• **Excerpt to read**:
Drama came to us from religious worship. Specifically it came from the worship of Dionysus, not Athene, not Zeus, and not Poseidon. The transition from religious worship occurred some time in the sixth century BCE. The conviction of the religion of Dionysus, that the worshipper can not only worship, but can become, can be, his god, is essentially dramatic.
Greek plays were often presented to honor the god Dionysus but mainly in Athens. They were given in the Greek month of Elaphebolion 11-13 (in March-April) for 7 to 8 hours each day. In Athens on the southwest slope of the Acropolis plays were presented on the round flag-stoned dance floor of the theater. This was the celebration of the Great Dionysia, a festival for the god Dionysus, but for men only.
In other parts of Greece festivals for the god Dionysus included women so the festival in Athens was unique, but it was also unique in that dramas were produced. The question of whether women participated in drama and what was her part is the subject of great debate. Most information has woman excluded from the theaters in Classical times. Before this the situation is fuzzy. The theater grew out of religious festivals and there is evidence that women participated in festivals where women played the part of a goddess in the Minoan Culture.
Illustration to the left — Greek Masks
The distinction between what must have happened during the women’s festivals and what happened in the Great Dionysia is clarified by Plato Republic, III, 394b,
“…there is one kind of poetry and tale telling which works wholly through imitation, as you remarked, tragedy, and comedy, and another which employs the recital of the poet himself, best exemplified, I presume, in dithyramb (διθύραμβος), and there is again that which employs both, in epic poetry and in many other places.”
It was Aristotle who stated the origins of drama, Poetics, 4.1449a9ff:
Drama certainly began with improvisations–as did also Comedy; the one originating in the authors of the dithyramb(διθύραμβος), the other with those of the Phallic songs,…” Thus the thought is that drama began as recital and changed to imitation.
The Bacchae of Euripides is important because the drama actually includes Dionysus as one of the actors. It is confusing because in it one of the Maenads ((Greek: μαινάδες, Bacchae) says, Euripides, Bacchae:”From the land of Asia, having left sacred Tmolus, I am swift to perform for Bromius my sweet labor and toil easily borne, celebrating the god Bacchus.” Euripides also refers to him as a new god. But this cannot be true because of the remarkable similarities of the cult of Dionysus to the cults depicted on the artifacts from the Minoan culture. In fact the name is found among the texts of the Mycenaean culture from Crete. This is dicussed by Carl Kerenyi in his book Dionysos on page 68. Euripides does admit to a Cretan source for drama when the Maenads sing,
Hail thou, O Nurse of Zeu, O Caverned Haunt Where fierce arms clanged to guard God's cradle rare, For thee of old some crested Korybant First woke in Cretan air The wild orb of our orgies, Our timbrel; and thy gorges Rang with this strain; and blended Phrygian chant And sweet keen pipes were there."

• **Task objective**:
Reproduce word for word the part of the passage on the origins of Greek drama starting with "Illustration to the" and going on through "changed to imitation.".

• **Material supplied**:
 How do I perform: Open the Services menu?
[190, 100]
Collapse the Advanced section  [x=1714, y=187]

* * *

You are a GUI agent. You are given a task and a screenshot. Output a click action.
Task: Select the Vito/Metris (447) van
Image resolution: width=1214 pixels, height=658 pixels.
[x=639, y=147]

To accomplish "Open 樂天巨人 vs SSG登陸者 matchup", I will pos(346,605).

• **The response**:
Illustration to the left — Greek Masks
The distinction between what must have happened during the women’s festivals and what happened in the Great Dionysia is clarified by Plato Republic, III, 394b,
“…there is one kind of poetry and tale telling which works wholly through imitation, as you remarked, tragedy, and comedy, and another which employs the recital of the poet himself, best exemplified, I presume, in dithyramb (διθύραμβος), and there is again that which employs both, in epic poetry and in many other places.”
It was Aristotle who stated the origins of drama, Poetics, 4.1449a9ff:
Drama certainly began with improvisations–as did also Comedy; the one originating in the authors of the dithyramb(διθύραμβος), the other with those of the Phallic songs,…” Thus the thought is that drama began as recital and changed to imitation.